Another use for local macros: Stata graphs

Graphs are tricky beasts in every programming environment. There are so many ways in which you might want them that any command for drawing them will have to be laden with options and it will probably run over numerous lines.

Stata, from version 8 onward, has done a wonderful job of taking the pain out of the process as much as practical. The Stata 10 graphics menu is a sight to behold and the ability to click-and-edit graphs interactively, if you haven't tried it yet, will blow your mind. Better yet, anything you do interactively leaves a command trail that you can save, so next time you need the same graph you can just run the command counterpart.

Still, the topic is heavy enough to warrant its own book and you probably will want to buy it. What I'm proposing here is just one option for mass-producing graphs and changing them in bulk, as needed.

If you ever looked at a graph command, you may have noticed that the commands for three or four graphs that show different facets of the same analysis, maybe feeding off the same data set, have pretty large common chunks. I did, and I thought it'd be nice if these common chunks showed up in only one place where if I need to edit them I can do so once and for all.

Local macros can accomplish that. You store parts of a full command in separate strings, some common, some specific to each graph, and save these strings as locals. Calling the graph command is then simply a matter of chaining all these locals back together.

Here's some code that does that for three different graphs, each with some quirk that needs to be accommodated:

// all graphs to draw
local graphs "retention cos revenue"

// graphs for only the test group
local lilgraphs "cos revenue"

// graph titles
local retention_title "Retention rates by target cohort, oldest first"
local cos_title       "Changes of service by snapshot date"
local cos_subtitle    "Accounts on a different FOD from when targeted"
local revenue_title   "Current revenue per targeted subscriber"

// var labels
label var count_then     "Accounts targeted"
label var cos            "Change of service"
label var retention_rate "Retention rate"
label var age            "Days since targeted"
label var control        "Group"
label var date_target    "Snapshot date"
label var revenue_pc_now "Average revenue per targeted subscriber"
label var count_now      "Targeted subscribers now active"
foreach time in then now {
  format count_`time' %6.0fc
}
label define control_label 0 "Control Accounts" 1 "Targeted Accounts"
label values control control_label
levelsof date_target, local(date_ticks) // note 1 

// generic graph settings
local xtick_settings_1 "xtick(none) xlabel(none) xmtick(`date_ticks')" // note 2
local xtick_settings_2 "xmlabel(`date_ticks', angle(vertical) labsize(small))"
local xtick_settings   "`xtick_settings_1' `xtick_settings_2'"
local ytick_settings_1 "ylabel(,angle(horizontal) labsize(small) axis(1))"

→ **GIVEN REQUEST**
Reproduce the passage of the Stata graphs post that begins with the words containing "Another use for" and ends with "over numerous lines.". The material that comes next has no part in this exercise.

→ **LISTED ENTRIES**

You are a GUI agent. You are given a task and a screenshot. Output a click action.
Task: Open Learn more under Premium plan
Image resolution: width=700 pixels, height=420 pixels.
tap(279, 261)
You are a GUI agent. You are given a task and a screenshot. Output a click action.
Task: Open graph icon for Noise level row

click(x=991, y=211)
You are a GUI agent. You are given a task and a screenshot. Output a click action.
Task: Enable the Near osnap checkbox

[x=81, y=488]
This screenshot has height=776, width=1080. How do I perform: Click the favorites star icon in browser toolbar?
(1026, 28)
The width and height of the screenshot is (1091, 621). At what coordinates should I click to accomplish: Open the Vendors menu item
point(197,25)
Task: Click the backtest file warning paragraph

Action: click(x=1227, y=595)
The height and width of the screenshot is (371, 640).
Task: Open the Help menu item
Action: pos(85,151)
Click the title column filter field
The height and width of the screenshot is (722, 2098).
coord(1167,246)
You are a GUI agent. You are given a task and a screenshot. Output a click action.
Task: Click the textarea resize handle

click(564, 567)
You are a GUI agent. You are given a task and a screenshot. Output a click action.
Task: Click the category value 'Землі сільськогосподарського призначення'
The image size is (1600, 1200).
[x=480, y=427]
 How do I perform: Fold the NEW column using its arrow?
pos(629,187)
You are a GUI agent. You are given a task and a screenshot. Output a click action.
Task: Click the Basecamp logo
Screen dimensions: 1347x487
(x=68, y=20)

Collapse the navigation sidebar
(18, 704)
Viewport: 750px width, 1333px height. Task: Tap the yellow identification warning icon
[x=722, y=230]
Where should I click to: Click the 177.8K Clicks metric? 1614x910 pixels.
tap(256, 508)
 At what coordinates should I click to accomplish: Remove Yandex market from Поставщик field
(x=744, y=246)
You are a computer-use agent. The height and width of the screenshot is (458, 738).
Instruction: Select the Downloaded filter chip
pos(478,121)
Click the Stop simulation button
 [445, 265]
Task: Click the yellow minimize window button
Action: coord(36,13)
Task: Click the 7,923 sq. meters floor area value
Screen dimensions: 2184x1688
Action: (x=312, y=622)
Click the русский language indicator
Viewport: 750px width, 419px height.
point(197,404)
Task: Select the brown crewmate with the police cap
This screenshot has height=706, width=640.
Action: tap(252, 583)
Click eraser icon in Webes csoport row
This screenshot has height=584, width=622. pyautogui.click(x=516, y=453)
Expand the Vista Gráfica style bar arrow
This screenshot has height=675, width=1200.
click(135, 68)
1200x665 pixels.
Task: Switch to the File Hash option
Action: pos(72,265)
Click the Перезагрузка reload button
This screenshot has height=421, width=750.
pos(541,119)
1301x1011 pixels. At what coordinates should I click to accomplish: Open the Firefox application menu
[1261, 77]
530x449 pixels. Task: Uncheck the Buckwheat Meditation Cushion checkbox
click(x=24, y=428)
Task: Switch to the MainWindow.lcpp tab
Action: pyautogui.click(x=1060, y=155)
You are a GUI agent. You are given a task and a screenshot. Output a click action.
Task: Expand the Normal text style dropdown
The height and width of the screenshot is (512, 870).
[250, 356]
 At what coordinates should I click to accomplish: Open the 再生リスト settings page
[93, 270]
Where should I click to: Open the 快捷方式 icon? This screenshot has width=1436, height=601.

→ **ANSWER TO THIS PROBLEM**
Another use for local macros: Stata graphs

Graphs are tricky beasts in every programming environment. There are so many ways in which you might want them that any command for drawing them will have to be laden with options and it will probably run over numerous lines.